Prometheus can be configured with rules to monitor timeseries of interest and generate alerts on them. To do this it needs to work with a companion alertmanager which groups the alerts and performs the actual sending (via E-mail, Slack etc)

This exercise is a very brief introduction to alerting and alertmanager.

                                               email,
                                              slack etc
        prometheus -----------> alertmanager ----------> USERS
        [alerting                [routing
          rules]                   rules]

Prometheus is configured to check for alert conditions using PromQL expressions. If an expression returns a non-empty result, then the alert condition is posted to alertmanager, along with any extra labels and annotations you may have configured. Alertmanager then performs alert aggregation and routing, and performs the actual delivery of alerts.

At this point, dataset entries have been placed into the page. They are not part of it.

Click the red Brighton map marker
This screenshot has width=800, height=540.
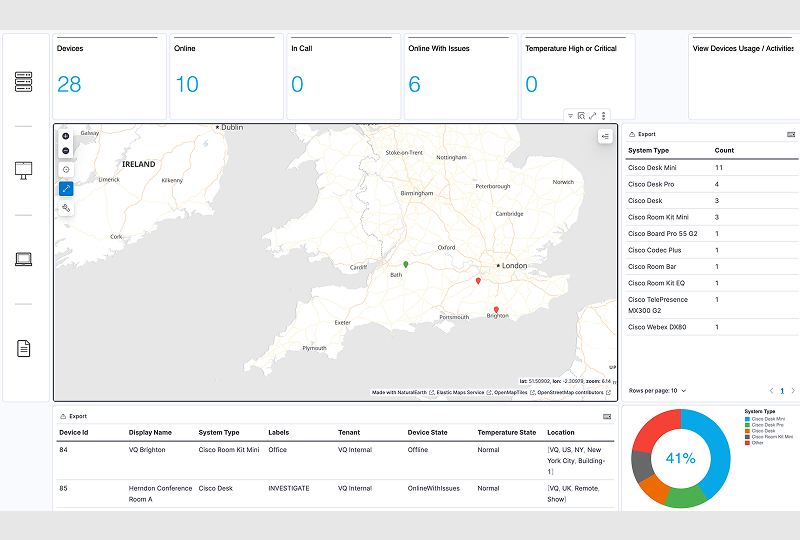coord(496,310)
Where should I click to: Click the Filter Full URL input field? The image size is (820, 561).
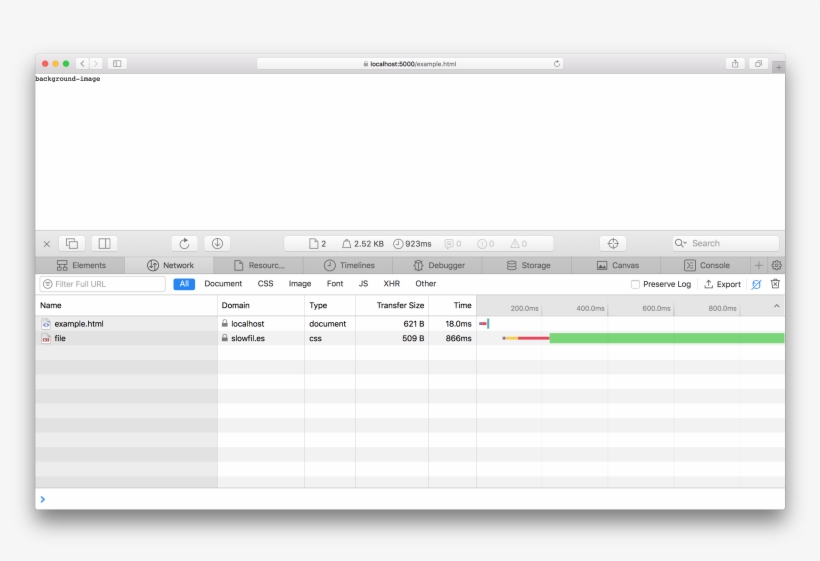click(x=105, y=284)
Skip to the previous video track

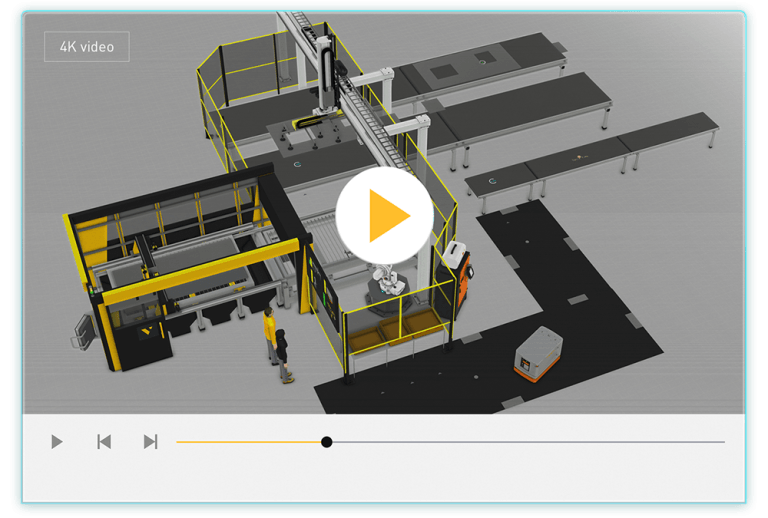(x=104, y=442)
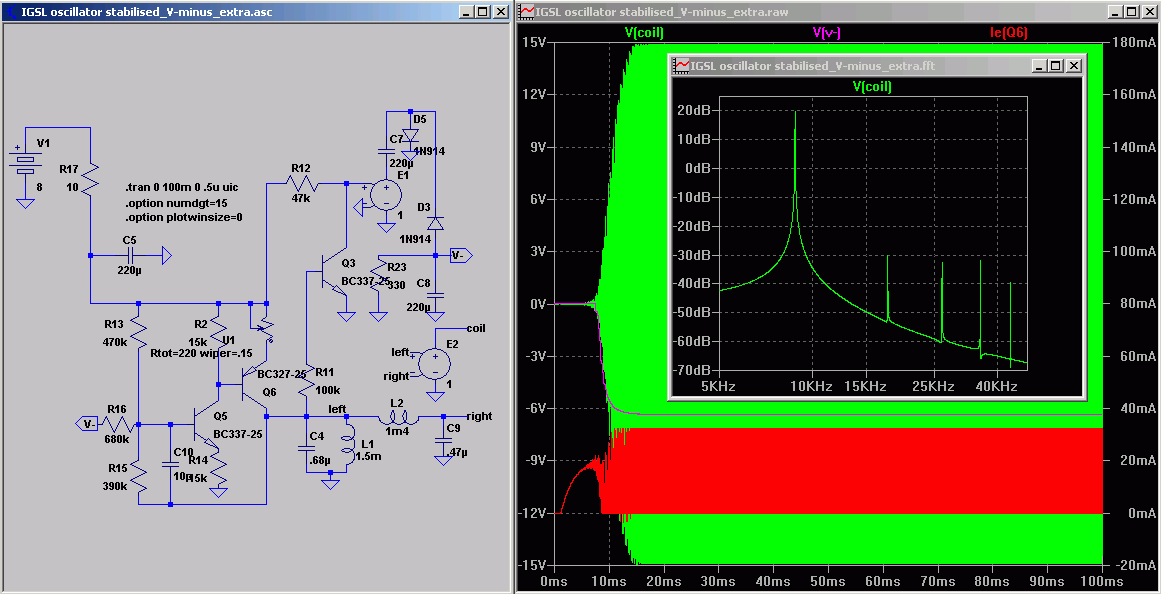Open the .raw waveform window's system icon
Image resolution: width=1161 pixels, height=594 pixels.
pyautogui.click(x=526, y=12)
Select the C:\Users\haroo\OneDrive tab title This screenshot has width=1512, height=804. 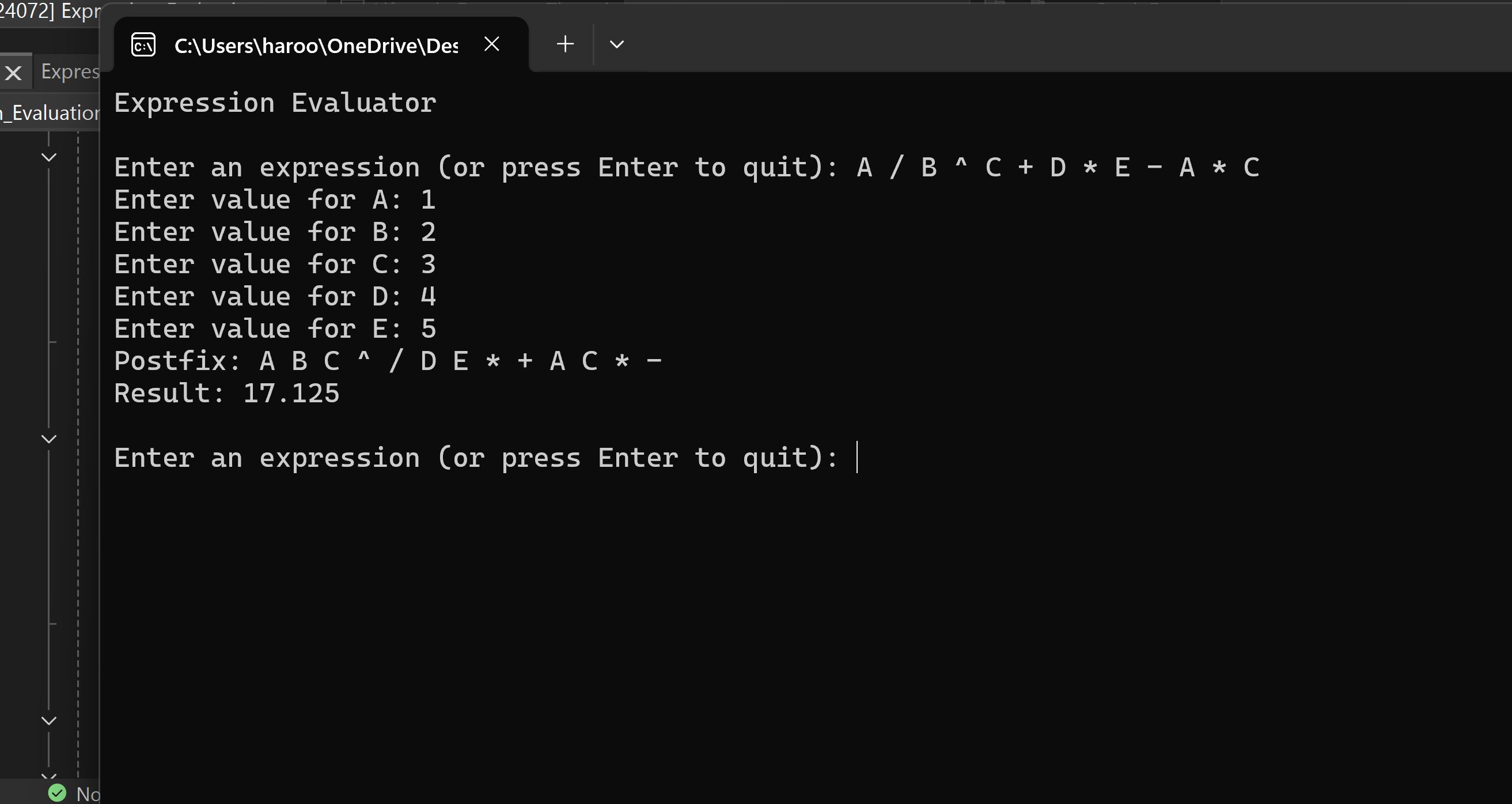316,45
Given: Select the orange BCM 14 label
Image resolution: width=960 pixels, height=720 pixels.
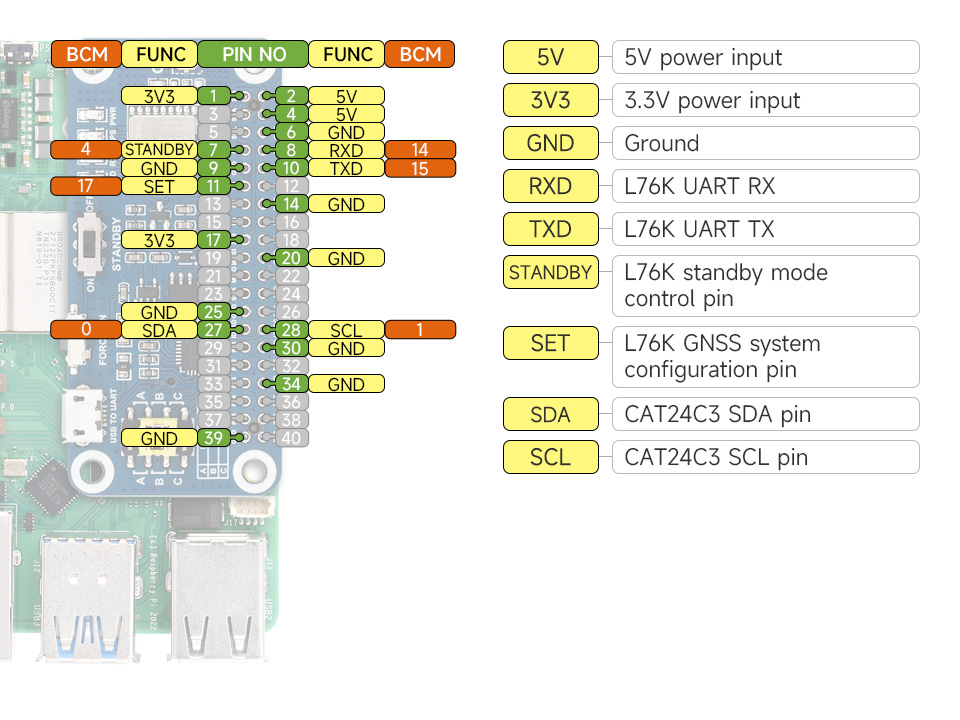Looking at the screenshot, I should pyautogui.click(x=419, y=150).
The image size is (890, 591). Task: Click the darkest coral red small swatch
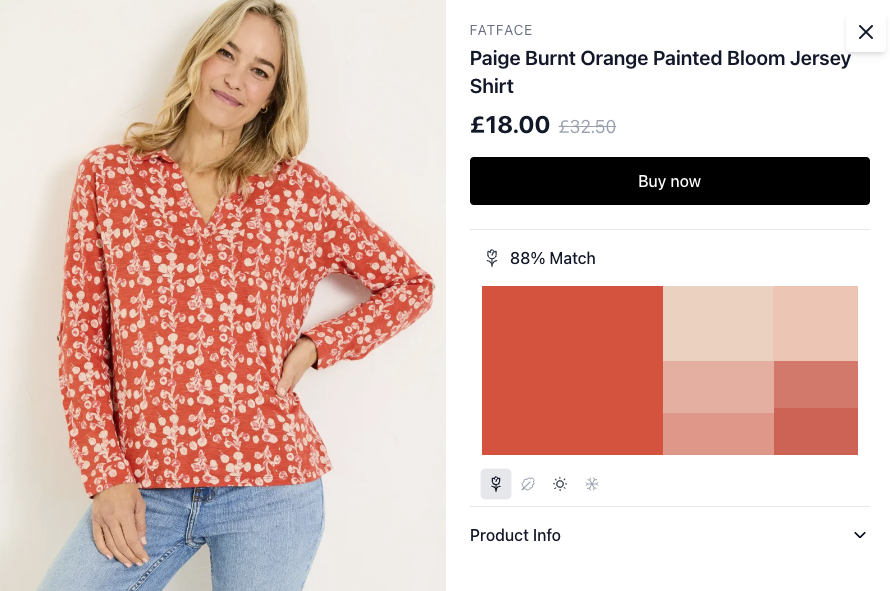click(x=815, y=432)
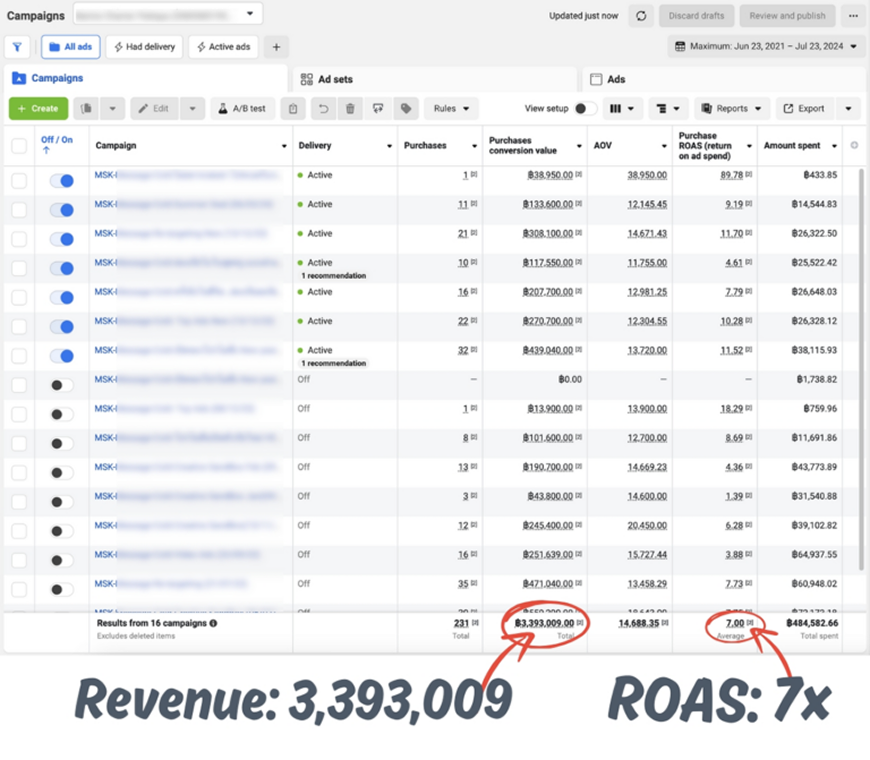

Do this exercise on your campus server instance (srv1.campusX.ws.nsrc.org)

Install alertmanager

(If alertmanager is pre-installed, skip to the next section “Start alertmanager”)

Fetch and unpack the latest release from the releases page and create a symlink so that /opt/alertmanager refers to the current version.

wget https://github.com/prometheus/alertmanager/releases/download/vX.Y.Z/alertmanager-X.Y.Z.linux-amd64.tar.gz
tar -C /opt -xvzf alertmanager-X.Y.Z.linux-amd64.tar.gz
ln -s alertmanager-X.Y.Z.linux-amd64 /opt/alertmanager

Create a data directory:

mkdir /var/lib/alertmanager
chown prometheus:prometheus /var/lib/alertmanager

Use a text editor to create a systemd unit file /etc/systemd/system/alertmanager.service with the following contents:

[Unit]
Description=Prometheus Alertmanager
Documentation=https://prometheus.io/docs/alerting/alertmanager/
After=network-online.target

[Service]
User=prometheus
Restart=on-failure
RestartSec=5
WorkingDirectory=/var/lib/alertmanager
EnvironmentFile=/etc/default/alertmanager
ExecStart=/opt/alertmanager/alertmanager $OPTIONS
ExecReload=/bin/kill -HUP $MAINPID

[Install]
WantedBy=multi-user.target

Tell systemd to read this new file:

systemctl daemon-reload

Also create an options file /etc/default/alertmanager with the following contents:

OPTIONS='--config.file=/etc/prometheus/alertmanager.yml --web.external-url=http://srv1.campusX.ws.nsrc.org/alertmanager'

(adjust campusX as appropriate)

Create the initial default configuration:

cp /opt/alertmanager/alertmanager.yml /etc/prometheus/

Start alertmanager

Let’t start alertmanager:

systemctl enable alertmanager  # start on future boots
systemctl start alertmanager   # start now
journalctl -eu alertmanager    # check for "Listening address=:9093"

Use cursor keys to move around the journalctl log output, and “q” to quit. If there are any errors, then go back and fix them.

Test that the web interface is visible at http://oob.srv1.campusX.ws.nsrc.org/alertmanager (or go to virtual training platform web interface, select Web > srv1 under your campus, and click on Alertmanager)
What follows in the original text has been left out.